→ **TASK DETAILS**
Your copy should hold only the lines from the one holding "The image size is (1004, 996)." through the last line of the records below, both included, each exact and with no pictures.

→ **RECORDS TO PROCESS**
----------

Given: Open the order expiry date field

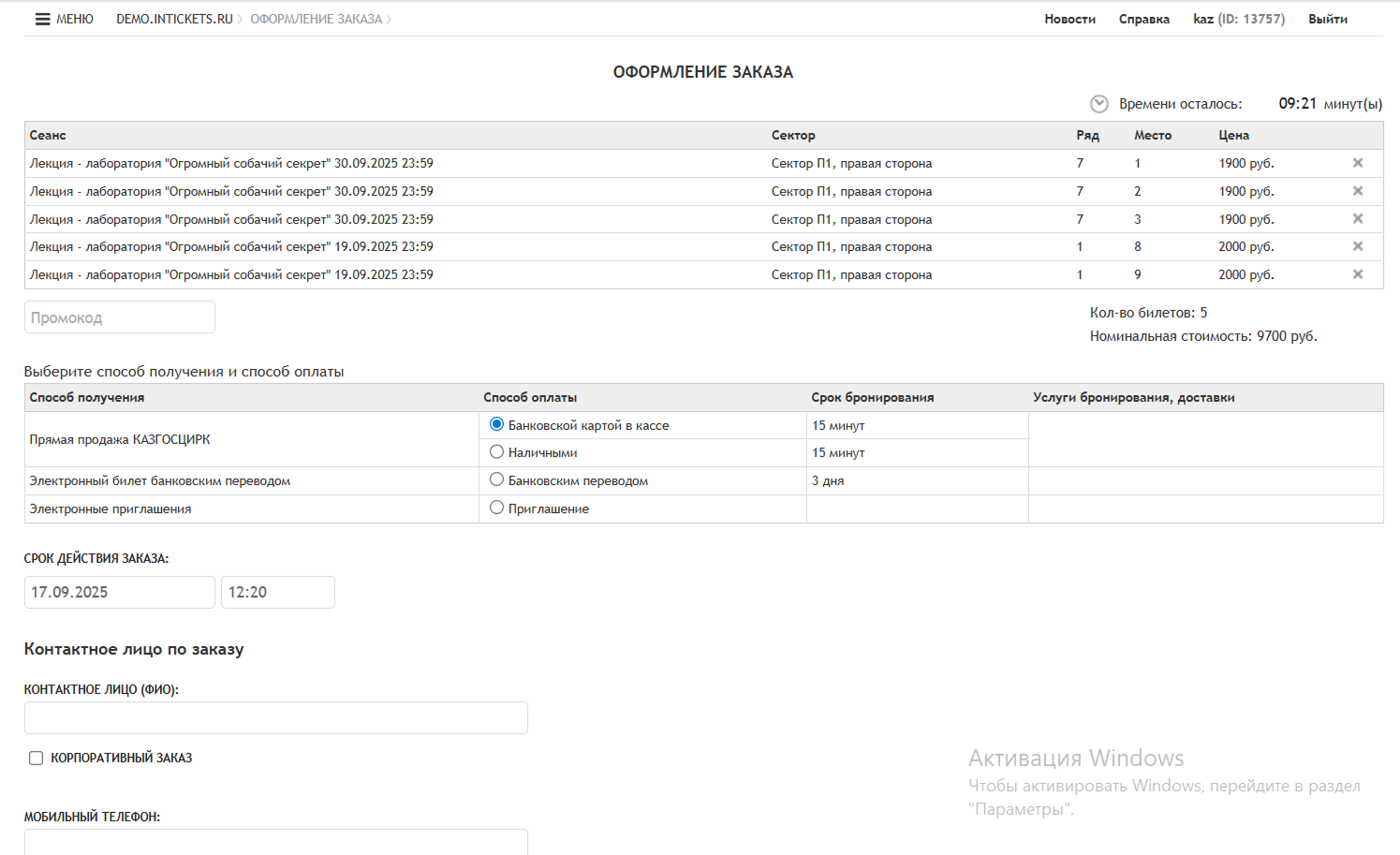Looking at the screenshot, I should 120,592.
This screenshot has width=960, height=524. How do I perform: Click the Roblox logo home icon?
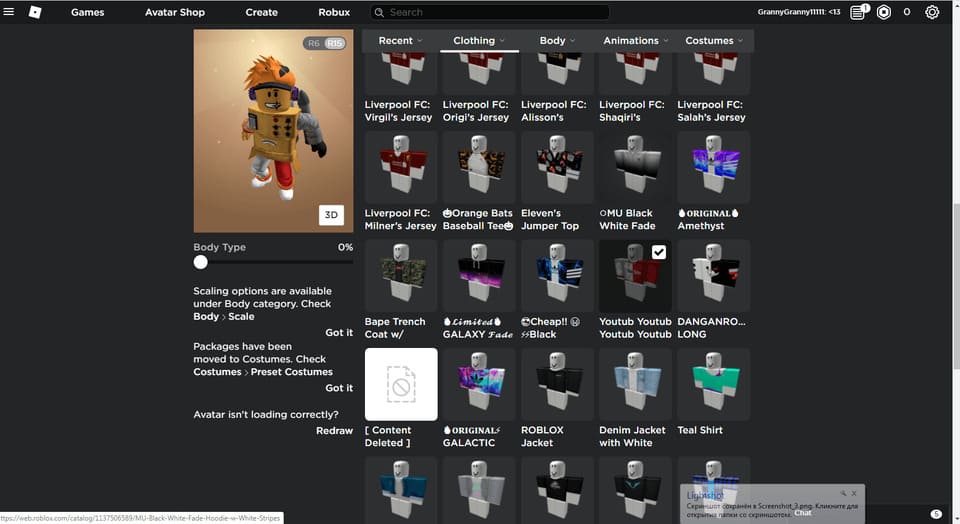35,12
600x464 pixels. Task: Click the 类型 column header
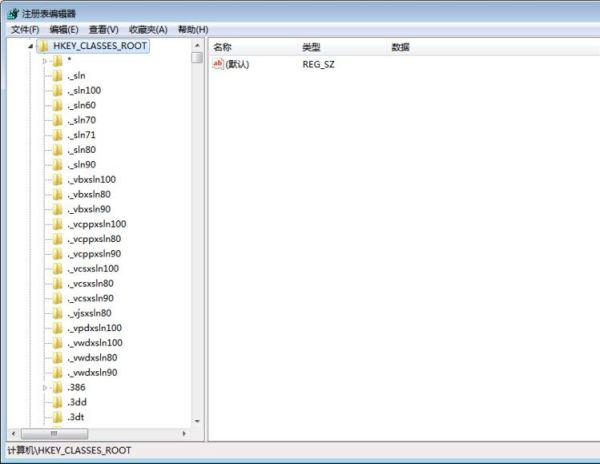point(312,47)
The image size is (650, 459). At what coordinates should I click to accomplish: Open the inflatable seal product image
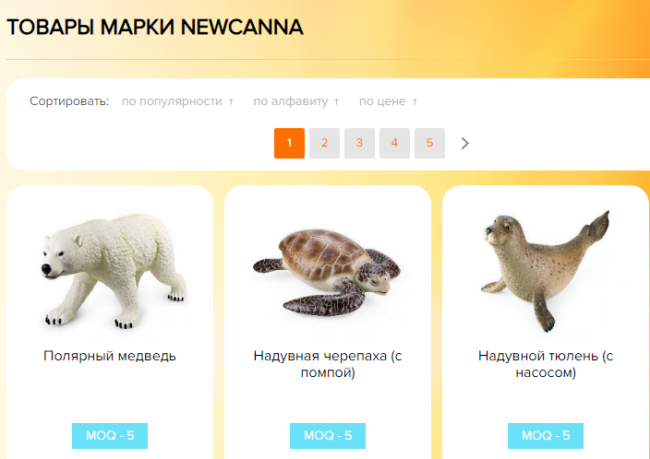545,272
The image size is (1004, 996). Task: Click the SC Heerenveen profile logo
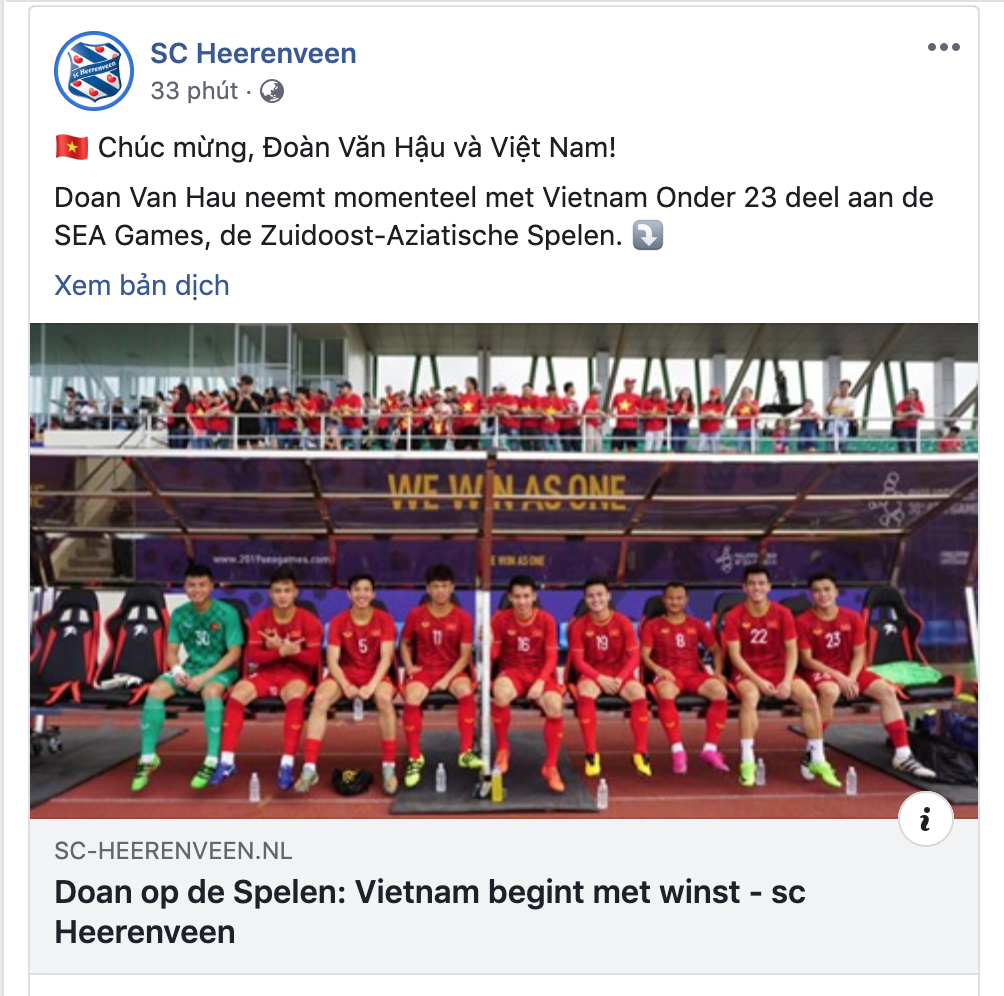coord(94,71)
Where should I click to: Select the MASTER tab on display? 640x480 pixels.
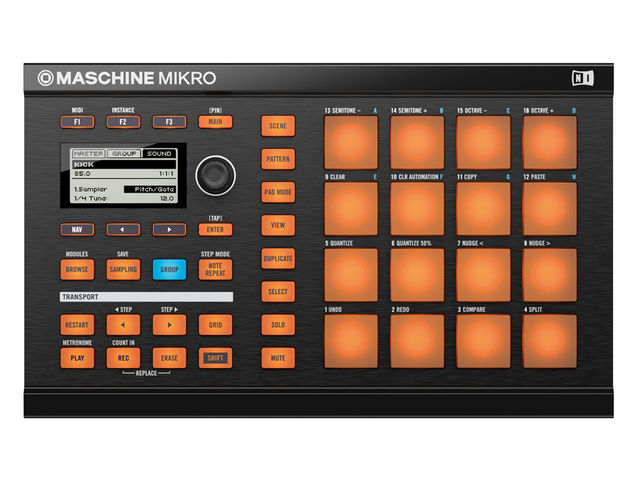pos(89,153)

----------

→ **ANSWER AREA**
The image size is (1004, 996). Task: Click the SC Heerenveen profile logo
coord(94,71)
Where should I click to: Select the MASTER tab on display? 640x480 pixels.
pos(89,153)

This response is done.